Whole-Class Novels vs. Choice-Only Reading: Part One

Teachers know that most adolescents lack motivation to read, both academically and recreationally, yet we can see how crucial it is for students to develop reading interest and stamina in order to become competent readers and flourishing adults.

As a kid, like most of you, whole-class novels built up the entirety of my ELA curriculum; however, there was (and still is) a huge push across the last decade or so for more independent choice reading. Yet as with most things in education, with that push, it’s obvious that there has been an even more recent reactionary, theoretical pendulum swing back towards more rigorous, shared texts, inspired by the CCSS or otherwise.

Unfortunately, when districts try to operate from these competing and drastically swinging philosophies, this further inhibits adolescents from becoming life-long readers.

It’s frustrating—I’m saying this in the most mild-mannered sense, because trust me when I say that some days I’m beyond frustrated—because there is some much literature out there that presents competing and often misunderstood theoretical perspectives.

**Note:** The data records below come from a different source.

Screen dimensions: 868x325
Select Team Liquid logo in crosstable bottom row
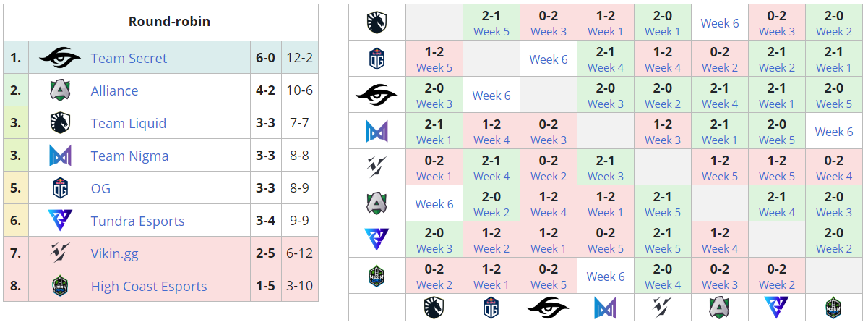pos(434,308)
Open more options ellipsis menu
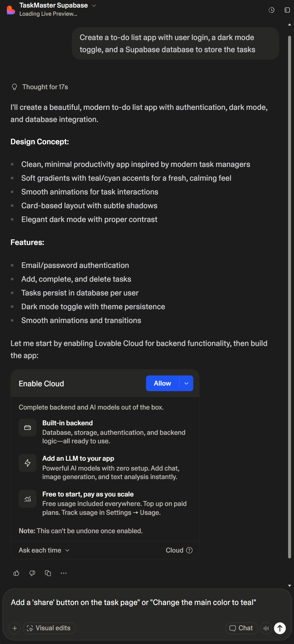294x644 pixels. tap(64, 573)
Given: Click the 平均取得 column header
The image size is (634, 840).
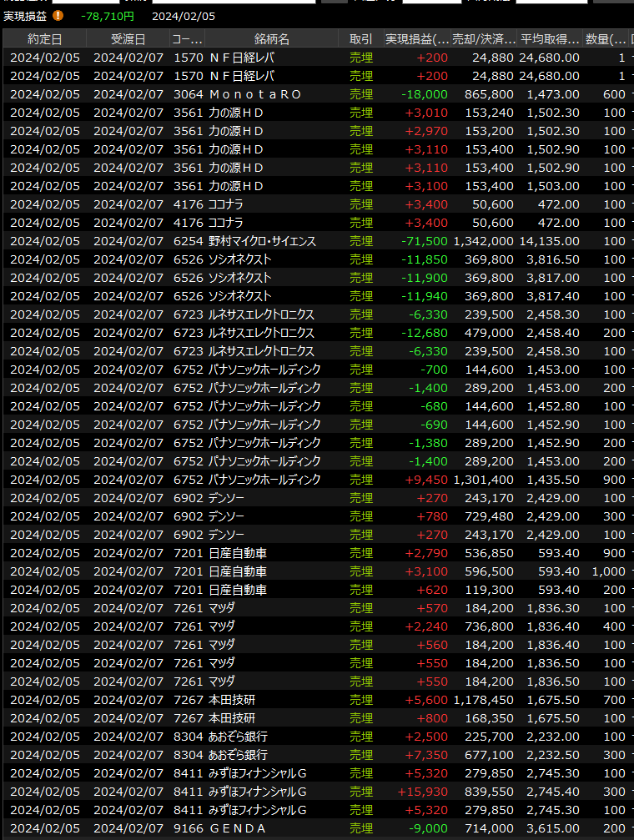Looking at the screenshot, I should click(550, 39).
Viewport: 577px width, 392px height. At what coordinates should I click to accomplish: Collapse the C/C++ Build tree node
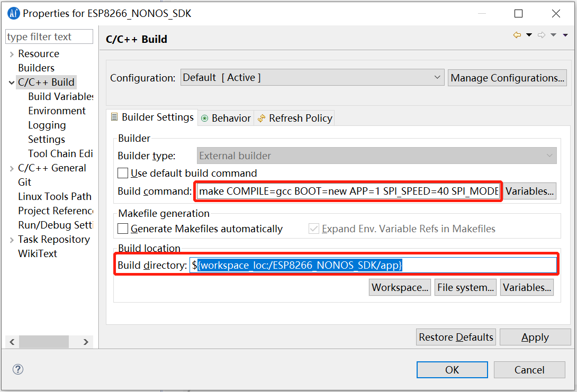(x=12, y=83)
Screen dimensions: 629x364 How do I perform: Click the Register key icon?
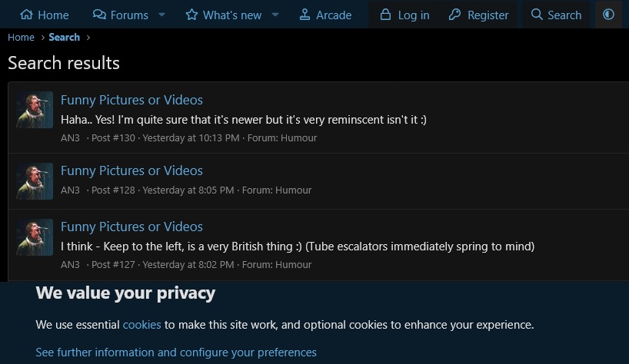(455, 15)
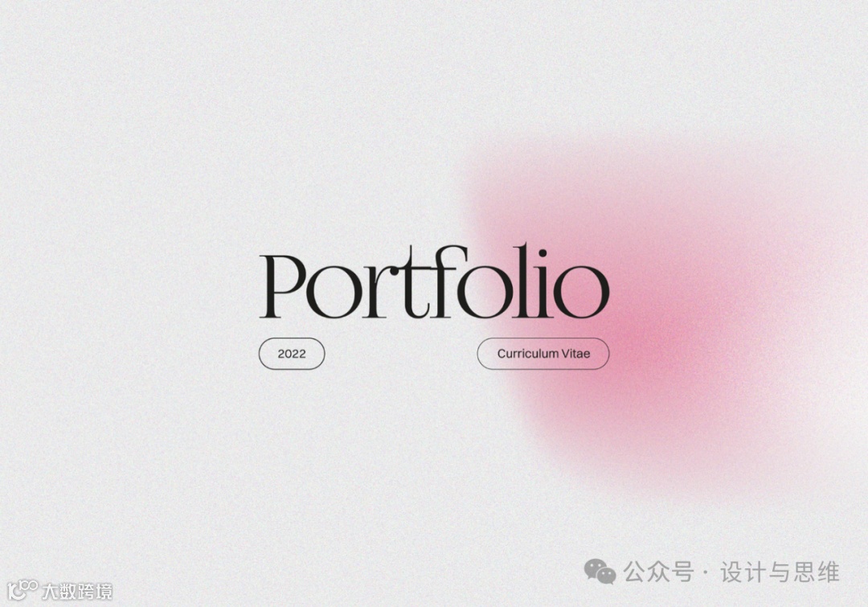Click the capital letter P in Portfolio
The width and height of the screenshot is (868, 607).
tap(282, 287)
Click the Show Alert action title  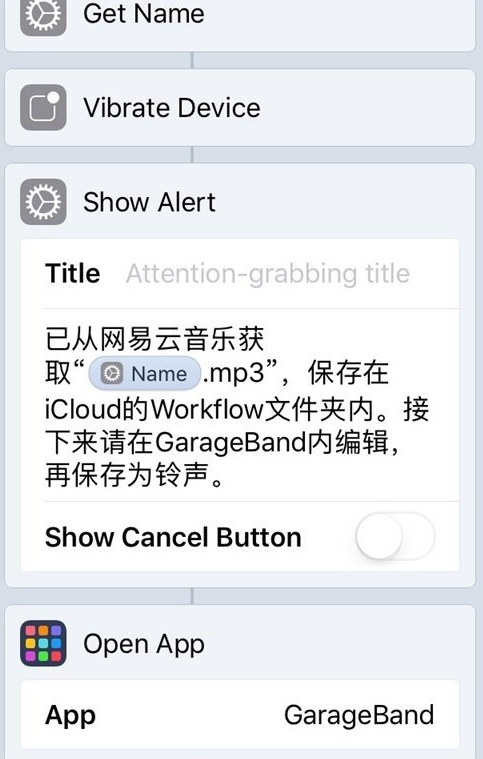click(149, 202)
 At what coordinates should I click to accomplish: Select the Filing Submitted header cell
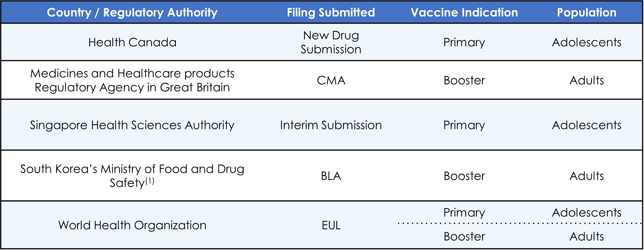(331, 12)
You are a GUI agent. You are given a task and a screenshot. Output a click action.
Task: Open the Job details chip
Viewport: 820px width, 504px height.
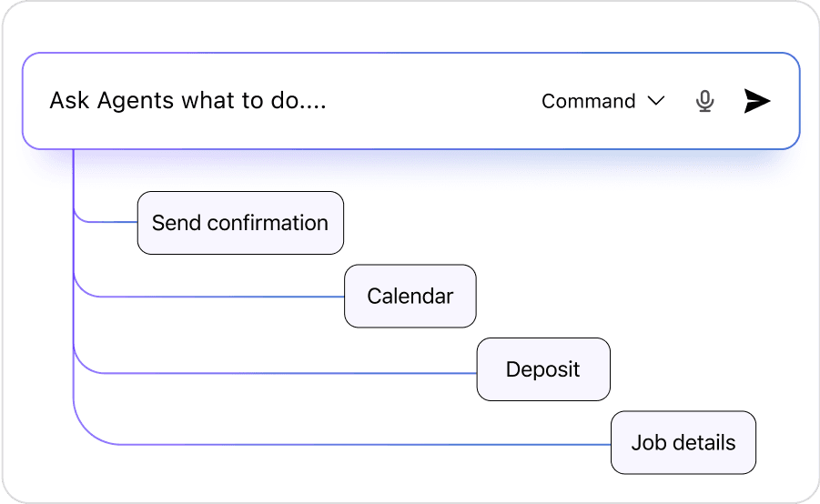[683, 443]
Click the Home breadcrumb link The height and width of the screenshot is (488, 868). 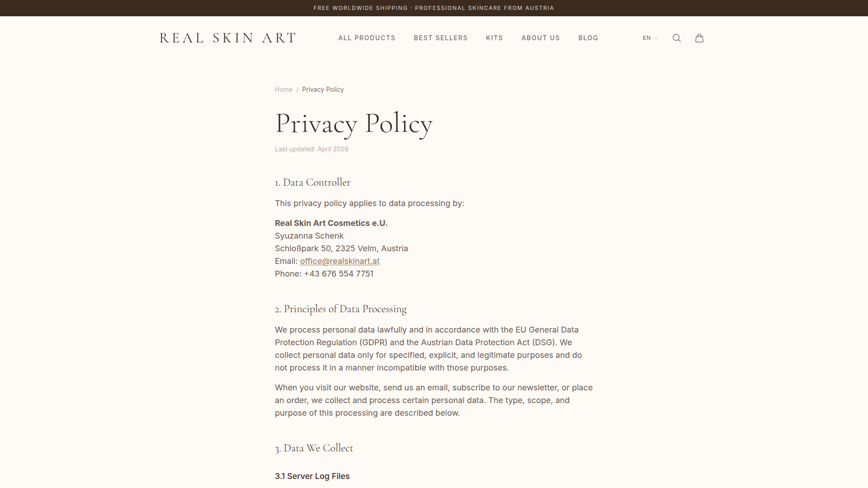(283, 89)
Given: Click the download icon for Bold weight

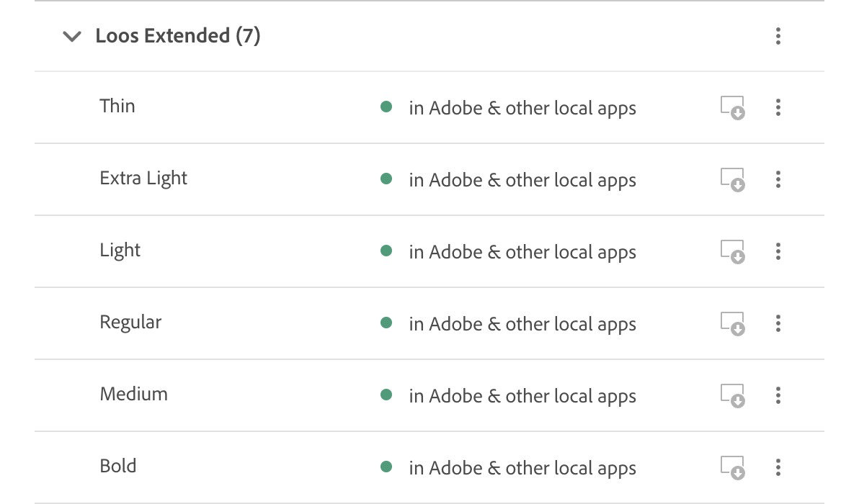Looking at the screenshot, I should (731, 468).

If you’re reading this blog, than you’re probably just like me, a self-proclaimed, literacy professional literature junkie. You love studying the craft and working to foster adolescent literacy.  You’ve read everything from Rosenblatt, Krashen, Allington, Beers & Probst, Lesesne, Schmoker, Fisher & Frey, Gallagher, Allen, Burke, Harvey & Goudvis, Keene, Marzano, Kittle, Newkirk, Routman, Smith, Tovani, Miller, and on and on and on. You’ve read it all.

The thing is these texts should work to inform our knowledge of adolescent literacy and thus impact our classrooms. Instead stakeholders (other teachers, coaches, administrators, parents, publishers, politicians, etc.) take these sometimes competing philosophies and—rather than take what these researchers have to say and find a balanced approach—use them to make drastic, one-sided decisions that have long-term impact on students.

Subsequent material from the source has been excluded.